How GST would affect the Media and Entertainment Industry
GST and its impact on consumers
The finance ministry released the recently released draft of goods and sales tax. And, based on the current scheme of affairs, consumers are expected to pay a service charge tax of around 14.5-15% for all broadcast services like Television that includes Cable and DTH also films and digital content. Besides this, an entertainment tax of around 8-12% is further levied increasing the average tax to as much as 25%
However, once GST comes into play, consumers would have to pay a single tax between that can be anything between 18-20%. Hence, the overall tax burden on consumers is set to reduce.

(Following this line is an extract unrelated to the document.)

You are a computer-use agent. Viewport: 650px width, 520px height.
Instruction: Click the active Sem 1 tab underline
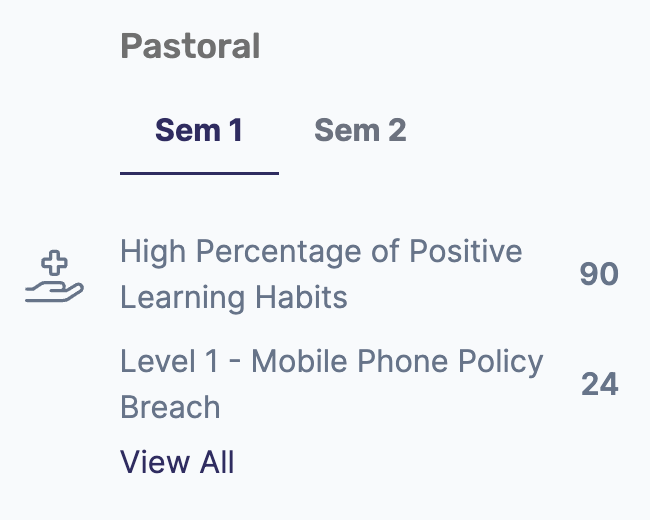[199, 173]
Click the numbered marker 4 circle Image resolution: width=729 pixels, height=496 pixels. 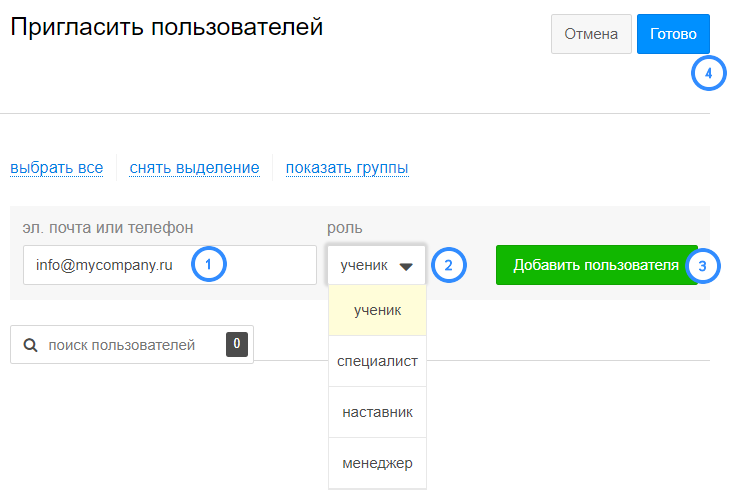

GST and its impact on Multiplexes and Film Production Houses
GST bill would introduce a nationwide goods and services tax through which multiplexes would be able to evade 27% tax on ticket sale as well as levy on food and beverage revenue. It further states that, Multiplexes would pay a GST tax to the federal government as well.
This could mean a hike of 4-5% on the company’s margin, which used to range between 14 to 18% for the past five years
On the contrary, as per the current laws, film producers are expected to pay exorbitant amounts of money in the form of service tax for processes like theatrical rights, satellite rights, etc.
As soon as GST comes into play, all taxes would come under the same category. The bill would also benefit multiplexes that are currently dealing with tax processes from different states of the country. This means that the tax rates would go down and the profits for companies would shoot up. Also, the hassles of dealing with several state Governments with varied rules would be solved for good.
To conclude, the proposed GST module sounds flawless on paper, but in actuality, its efficiency is still unknown. Also, a major fear with the GST module is that it would allow local municipalities to decide the tax rate on movies. But on a general note, the bill would most likely do a lot more good than harm, as it would basically empower both the centre and the states to levy GST.
This can’t be done now as the centre cannot impose any sort of tax on goods beyond the manufacturing process, while the state cannot tax services. GST would include central excise duty, additional excise duty, service tax, countervailing or customs, etc. as well as State level indirect taxes like VAT/sales tax, entertainment tax, luxury tax, octroi, entry tax, etc.
Once the bill is rolled-out, there will only be a single national level GST and a state level GST spanning the entire value chain for all goods and services with some exceptions.